*The request*.
Reproduce the rows in the stretch from the line containing "Image resolution: width=647" through the line containing "Action: (1120, 452)", substituting "Tick" for "Toggle" and leaving everything else unchanged.

--- Records shown ---

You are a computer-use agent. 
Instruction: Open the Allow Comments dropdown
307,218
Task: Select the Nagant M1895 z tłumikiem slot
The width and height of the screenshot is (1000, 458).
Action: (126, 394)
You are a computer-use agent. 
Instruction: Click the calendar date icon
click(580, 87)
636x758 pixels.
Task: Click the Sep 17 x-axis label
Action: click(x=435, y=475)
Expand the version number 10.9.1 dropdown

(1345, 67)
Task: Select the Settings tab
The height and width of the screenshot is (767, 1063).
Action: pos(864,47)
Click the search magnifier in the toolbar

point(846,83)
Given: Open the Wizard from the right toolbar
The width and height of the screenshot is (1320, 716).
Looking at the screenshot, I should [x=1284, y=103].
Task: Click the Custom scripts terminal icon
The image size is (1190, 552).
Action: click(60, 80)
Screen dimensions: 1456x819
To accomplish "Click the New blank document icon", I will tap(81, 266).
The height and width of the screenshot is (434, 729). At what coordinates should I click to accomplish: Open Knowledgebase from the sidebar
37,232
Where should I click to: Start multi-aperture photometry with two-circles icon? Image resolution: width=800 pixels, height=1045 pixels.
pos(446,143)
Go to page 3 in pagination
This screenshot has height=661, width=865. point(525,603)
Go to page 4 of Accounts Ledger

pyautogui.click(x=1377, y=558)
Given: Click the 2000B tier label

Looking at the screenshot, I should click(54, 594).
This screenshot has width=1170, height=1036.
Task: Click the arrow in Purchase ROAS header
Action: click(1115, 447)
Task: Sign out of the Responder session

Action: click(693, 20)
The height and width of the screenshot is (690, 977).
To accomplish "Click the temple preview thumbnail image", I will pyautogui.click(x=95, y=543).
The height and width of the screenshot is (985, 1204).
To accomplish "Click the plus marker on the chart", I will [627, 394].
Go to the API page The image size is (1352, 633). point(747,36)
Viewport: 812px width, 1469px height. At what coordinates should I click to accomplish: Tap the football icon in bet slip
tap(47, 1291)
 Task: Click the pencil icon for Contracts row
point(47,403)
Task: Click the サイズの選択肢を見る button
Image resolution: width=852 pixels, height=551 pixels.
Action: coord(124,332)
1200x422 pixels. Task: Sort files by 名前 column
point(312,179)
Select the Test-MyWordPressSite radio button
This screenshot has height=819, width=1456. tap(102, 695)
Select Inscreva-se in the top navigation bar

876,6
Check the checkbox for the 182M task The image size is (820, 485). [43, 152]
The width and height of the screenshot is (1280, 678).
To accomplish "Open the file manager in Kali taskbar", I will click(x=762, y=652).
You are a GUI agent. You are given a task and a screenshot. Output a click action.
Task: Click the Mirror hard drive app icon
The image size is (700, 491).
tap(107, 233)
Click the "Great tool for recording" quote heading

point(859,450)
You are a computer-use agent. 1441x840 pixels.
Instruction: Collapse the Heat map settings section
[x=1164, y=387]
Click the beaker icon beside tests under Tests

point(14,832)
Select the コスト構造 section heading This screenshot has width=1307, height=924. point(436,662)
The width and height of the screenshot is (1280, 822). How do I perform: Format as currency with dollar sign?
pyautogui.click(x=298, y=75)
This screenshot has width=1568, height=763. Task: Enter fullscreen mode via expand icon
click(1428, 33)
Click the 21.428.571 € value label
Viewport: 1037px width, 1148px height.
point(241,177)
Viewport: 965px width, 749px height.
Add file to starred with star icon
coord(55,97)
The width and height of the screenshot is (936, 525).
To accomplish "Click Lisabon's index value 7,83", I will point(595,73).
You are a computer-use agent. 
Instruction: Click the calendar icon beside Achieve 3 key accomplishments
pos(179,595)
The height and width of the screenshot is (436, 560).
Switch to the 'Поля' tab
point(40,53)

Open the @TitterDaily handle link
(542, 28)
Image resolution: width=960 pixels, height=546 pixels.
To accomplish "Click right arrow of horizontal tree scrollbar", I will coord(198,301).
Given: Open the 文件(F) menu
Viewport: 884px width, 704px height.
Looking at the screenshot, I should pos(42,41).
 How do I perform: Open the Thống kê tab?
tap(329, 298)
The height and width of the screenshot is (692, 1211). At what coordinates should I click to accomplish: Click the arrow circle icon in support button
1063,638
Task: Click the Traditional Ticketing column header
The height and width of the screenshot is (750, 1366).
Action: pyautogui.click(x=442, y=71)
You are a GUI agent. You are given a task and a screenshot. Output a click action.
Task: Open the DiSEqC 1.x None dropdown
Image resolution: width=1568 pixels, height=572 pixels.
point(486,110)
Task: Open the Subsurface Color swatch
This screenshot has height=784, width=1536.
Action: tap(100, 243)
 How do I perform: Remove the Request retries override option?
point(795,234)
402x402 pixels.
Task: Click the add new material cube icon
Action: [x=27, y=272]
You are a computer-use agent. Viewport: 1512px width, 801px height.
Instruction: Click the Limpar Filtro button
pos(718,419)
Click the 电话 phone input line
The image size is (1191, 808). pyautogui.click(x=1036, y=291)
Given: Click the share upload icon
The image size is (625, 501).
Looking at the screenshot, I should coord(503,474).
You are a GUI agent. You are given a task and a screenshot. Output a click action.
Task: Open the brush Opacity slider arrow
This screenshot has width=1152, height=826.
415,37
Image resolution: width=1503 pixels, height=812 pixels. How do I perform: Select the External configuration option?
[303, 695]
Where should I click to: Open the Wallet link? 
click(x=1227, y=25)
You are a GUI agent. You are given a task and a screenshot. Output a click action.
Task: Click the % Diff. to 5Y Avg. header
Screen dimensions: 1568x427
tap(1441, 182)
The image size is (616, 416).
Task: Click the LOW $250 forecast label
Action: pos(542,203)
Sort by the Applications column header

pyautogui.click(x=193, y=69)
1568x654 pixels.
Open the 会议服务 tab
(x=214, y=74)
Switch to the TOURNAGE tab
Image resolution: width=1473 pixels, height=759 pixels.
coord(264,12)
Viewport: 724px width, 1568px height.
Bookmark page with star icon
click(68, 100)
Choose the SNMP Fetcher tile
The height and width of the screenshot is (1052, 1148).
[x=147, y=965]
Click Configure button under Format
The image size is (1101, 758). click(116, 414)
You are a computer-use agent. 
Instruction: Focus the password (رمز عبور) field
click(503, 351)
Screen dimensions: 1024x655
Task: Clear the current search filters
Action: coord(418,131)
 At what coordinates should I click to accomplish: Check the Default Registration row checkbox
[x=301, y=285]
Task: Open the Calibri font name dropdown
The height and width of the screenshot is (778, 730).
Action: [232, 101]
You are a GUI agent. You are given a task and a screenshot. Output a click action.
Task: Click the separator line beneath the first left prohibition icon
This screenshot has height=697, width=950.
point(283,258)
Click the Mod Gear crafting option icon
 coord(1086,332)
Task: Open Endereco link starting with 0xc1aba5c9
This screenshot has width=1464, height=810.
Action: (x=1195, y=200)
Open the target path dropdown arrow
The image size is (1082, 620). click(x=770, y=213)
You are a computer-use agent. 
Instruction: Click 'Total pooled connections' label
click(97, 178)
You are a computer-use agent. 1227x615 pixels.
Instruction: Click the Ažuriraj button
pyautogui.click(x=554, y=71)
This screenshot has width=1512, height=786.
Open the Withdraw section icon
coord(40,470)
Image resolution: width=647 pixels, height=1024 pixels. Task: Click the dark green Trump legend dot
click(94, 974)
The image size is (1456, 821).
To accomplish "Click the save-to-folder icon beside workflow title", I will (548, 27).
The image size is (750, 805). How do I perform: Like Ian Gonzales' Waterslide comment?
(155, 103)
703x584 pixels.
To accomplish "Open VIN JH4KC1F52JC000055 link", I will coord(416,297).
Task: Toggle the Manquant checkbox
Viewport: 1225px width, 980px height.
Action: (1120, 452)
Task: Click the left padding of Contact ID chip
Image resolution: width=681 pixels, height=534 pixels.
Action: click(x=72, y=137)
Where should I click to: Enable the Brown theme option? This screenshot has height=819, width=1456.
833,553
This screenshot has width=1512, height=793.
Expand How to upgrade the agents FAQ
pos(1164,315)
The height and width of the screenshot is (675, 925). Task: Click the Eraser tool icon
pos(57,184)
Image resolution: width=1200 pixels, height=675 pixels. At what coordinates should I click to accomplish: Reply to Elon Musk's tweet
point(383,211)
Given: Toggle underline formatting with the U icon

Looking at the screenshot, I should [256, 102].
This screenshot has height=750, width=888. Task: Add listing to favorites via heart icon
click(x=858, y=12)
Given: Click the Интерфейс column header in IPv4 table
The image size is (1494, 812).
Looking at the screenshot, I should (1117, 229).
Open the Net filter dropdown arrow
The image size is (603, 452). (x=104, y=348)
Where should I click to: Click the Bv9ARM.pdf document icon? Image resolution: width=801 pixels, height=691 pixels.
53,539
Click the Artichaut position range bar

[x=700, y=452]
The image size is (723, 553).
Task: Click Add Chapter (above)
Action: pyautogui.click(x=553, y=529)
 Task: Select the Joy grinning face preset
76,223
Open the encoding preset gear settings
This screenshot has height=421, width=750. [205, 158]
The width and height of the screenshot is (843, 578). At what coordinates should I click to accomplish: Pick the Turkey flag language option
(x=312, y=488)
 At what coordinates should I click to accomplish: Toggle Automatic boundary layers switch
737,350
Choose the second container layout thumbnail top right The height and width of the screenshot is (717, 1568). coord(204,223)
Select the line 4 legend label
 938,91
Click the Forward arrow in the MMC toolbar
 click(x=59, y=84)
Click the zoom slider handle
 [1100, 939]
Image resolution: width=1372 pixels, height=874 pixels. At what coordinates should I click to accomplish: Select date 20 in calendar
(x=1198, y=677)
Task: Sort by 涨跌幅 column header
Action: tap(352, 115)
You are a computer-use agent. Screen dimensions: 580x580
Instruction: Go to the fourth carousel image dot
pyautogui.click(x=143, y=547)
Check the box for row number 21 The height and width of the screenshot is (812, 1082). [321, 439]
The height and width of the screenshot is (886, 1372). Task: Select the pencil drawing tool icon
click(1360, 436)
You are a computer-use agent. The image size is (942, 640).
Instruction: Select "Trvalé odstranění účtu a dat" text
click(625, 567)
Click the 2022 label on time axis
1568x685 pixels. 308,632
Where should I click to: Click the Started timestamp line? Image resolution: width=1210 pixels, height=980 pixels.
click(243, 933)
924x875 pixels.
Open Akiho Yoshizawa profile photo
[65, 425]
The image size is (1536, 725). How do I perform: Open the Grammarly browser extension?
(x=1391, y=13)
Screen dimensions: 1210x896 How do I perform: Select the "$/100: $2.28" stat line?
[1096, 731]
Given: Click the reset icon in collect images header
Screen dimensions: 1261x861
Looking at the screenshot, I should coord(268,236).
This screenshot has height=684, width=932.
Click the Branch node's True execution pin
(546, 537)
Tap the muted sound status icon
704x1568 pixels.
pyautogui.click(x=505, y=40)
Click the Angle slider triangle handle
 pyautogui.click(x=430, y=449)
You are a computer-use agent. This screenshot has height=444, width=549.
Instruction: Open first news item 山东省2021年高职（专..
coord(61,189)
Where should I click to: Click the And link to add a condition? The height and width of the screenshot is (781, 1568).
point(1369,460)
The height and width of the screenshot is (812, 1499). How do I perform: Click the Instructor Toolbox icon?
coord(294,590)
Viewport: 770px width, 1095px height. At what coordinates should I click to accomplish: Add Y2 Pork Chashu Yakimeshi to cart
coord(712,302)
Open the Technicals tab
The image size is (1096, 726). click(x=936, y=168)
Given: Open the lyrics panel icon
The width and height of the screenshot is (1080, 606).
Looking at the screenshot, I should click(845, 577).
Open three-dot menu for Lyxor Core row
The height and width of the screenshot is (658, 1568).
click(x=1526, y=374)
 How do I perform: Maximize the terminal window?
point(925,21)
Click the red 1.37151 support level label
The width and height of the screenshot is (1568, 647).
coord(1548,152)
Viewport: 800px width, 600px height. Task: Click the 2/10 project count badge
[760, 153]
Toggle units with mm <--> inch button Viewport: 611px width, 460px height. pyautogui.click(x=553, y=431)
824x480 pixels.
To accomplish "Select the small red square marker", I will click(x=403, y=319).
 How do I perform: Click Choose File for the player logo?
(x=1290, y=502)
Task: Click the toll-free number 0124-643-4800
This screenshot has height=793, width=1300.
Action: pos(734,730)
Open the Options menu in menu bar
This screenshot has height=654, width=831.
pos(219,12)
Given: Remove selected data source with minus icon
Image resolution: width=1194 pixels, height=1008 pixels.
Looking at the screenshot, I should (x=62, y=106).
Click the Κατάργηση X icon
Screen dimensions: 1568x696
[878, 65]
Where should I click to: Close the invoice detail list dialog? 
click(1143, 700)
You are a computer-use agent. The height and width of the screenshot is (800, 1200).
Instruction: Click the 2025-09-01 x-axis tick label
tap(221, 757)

---

*Worked solution*.
Image resolution: width=647 pixels, height=1024 pixels. Task: Click the dark green Trump legend dot
click(94, 974)
The image size is (1456, 821).
To accomplish "Click the save-to-folder icon beside workflow title", I will (548, 27).
The image size is (750, 805). How do I perform: Like Ian Gonzales' Waterslide comment?
(155, 103)
703x584 pixels.
To accomplish "Open VIN JH4KC1F52JC000055 link", I will coord(416,297).
Task: Tick the Manquant checkbox
Viewport: 1225px width, 980px height.
Action: (1120, 452)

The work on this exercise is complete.